# Text extract:
========================================

The most worrying thing here is the idea of shooting in a place where little kids were running around/playing just moments ago. While this kind of situation can be handled safely, it's also where dramatic accidents tend to happen. A big problem with firearms handling is that it's a perishable skill. You forget. You get rusty.
In many U.S. states a gun safe or other secure storage isn't required. (And even when required people don't necessarily obey it.) Getting your gun might be as simple as grabbing it off the living room wall. It might even already be loaded. Even in households with children--that's why accidents happen.
Are you perhaps projecting onto me some ideas you have about the kinds of people who discuss guns?
I am definitely interpreting your lack of concern for small humans as someone who does not have kids nor understand their lack of ability to do whatever it is you think they should do when being shot at.
The tale looks much more like an excuse to explain having a lot of furtive hunting in the fridge IMO.

========================================

# Stated goal A:
For each statement about the gun discussion, answer yes or no depending on whether the text agrees, and quote the words from the text that settle it.
(i) A gun safe is required in every U.S. state.
(ii) Firearms handling is described as a perishable skill.
(iii) The tale is said to look like an excuse to explain having a lot of furtive hunting in the fridge.

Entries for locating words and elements

========================================

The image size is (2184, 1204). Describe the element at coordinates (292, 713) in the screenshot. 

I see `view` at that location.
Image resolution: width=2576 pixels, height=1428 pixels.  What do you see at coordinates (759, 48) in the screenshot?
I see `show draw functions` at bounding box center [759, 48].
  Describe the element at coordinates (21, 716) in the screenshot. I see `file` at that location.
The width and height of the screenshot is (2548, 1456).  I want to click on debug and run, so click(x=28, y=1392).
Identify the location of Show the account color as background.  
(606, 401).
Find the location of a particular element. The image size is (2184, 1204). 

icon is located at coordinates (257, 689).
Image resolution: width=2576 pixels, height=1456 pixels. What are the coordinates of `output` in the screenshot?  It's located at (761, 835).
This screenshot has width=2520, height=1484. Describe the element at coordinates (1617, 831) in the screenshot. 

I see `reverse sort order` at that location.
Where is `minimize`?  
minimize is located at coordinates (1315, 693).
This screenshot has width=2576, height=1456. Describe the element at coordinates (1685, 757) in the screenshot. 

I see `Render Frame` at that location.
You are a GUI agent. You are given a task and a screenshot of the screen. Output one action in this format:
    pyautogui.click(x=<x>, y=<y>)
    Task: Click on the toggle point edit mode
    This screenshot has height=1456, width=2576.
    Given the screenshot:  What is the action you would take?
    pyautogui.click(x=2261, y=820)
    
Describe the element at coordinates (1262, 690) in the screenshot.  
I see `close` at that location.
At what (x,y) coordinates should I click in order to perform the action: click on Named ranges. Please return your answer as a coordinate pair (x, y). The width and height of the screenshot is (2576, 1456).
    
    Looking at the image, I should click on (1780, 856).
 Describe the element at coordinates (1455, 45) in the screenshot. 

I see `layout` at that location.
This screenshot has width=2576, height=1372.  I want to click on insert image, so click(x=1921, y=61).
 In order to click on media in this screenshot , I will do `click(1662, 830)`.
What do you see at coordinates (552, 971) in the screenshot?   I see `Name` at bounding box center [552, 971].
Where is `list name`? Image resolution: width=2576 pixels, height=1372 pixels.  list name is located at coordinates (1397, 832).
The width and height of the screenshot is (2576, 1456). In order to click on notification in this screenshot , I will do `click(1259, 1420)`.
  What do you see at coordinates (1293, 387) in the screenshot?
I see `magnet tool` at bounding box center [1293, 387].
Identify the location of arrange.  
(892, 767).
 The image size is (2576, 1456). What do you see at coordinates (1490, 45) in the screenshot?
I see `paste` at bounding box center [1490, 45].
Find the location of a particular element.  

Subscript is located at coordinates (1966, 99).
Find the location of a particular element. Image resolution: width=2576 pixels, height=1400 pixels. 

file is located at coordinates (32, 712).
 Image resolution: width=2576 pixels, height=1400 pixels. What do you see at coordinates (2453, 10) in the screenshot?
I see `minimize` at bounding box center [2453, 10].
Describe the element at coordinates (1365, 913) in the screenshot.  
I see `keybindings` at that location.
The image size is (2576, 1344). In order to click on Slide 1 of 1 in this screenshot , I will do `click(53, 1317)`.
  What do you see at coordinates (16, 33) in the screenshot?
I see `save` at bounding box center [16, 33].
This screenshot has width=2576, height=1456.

========================================

# Stated goal B:
In the records, edit the lines between the one holding "The width and height of the screenshot is (2576, 1456). In" and the one holding "What do you see at coordinates (1293, 387)", inclusive, so that "notification" becomes "alert" and nothing else changes. Give only those lines.

# Output A:
(i) No: "In many U.S. states a gun safe or other secure storage isn't required."
(ii) Yes: "A big problem with firearms handling is that it's a perishable skill."
(iii) Yes: "The tale looks much more like an excuse to explain having a lot of furtive hunting in the fridge IMO."

# Output B:
The width and height of the screenshot is (2576, 1456). In order to click on alert in this screenshot , I will do `click(1259, 1420)`.
  What do you see at coordinates (1293, 387) in the screenshot?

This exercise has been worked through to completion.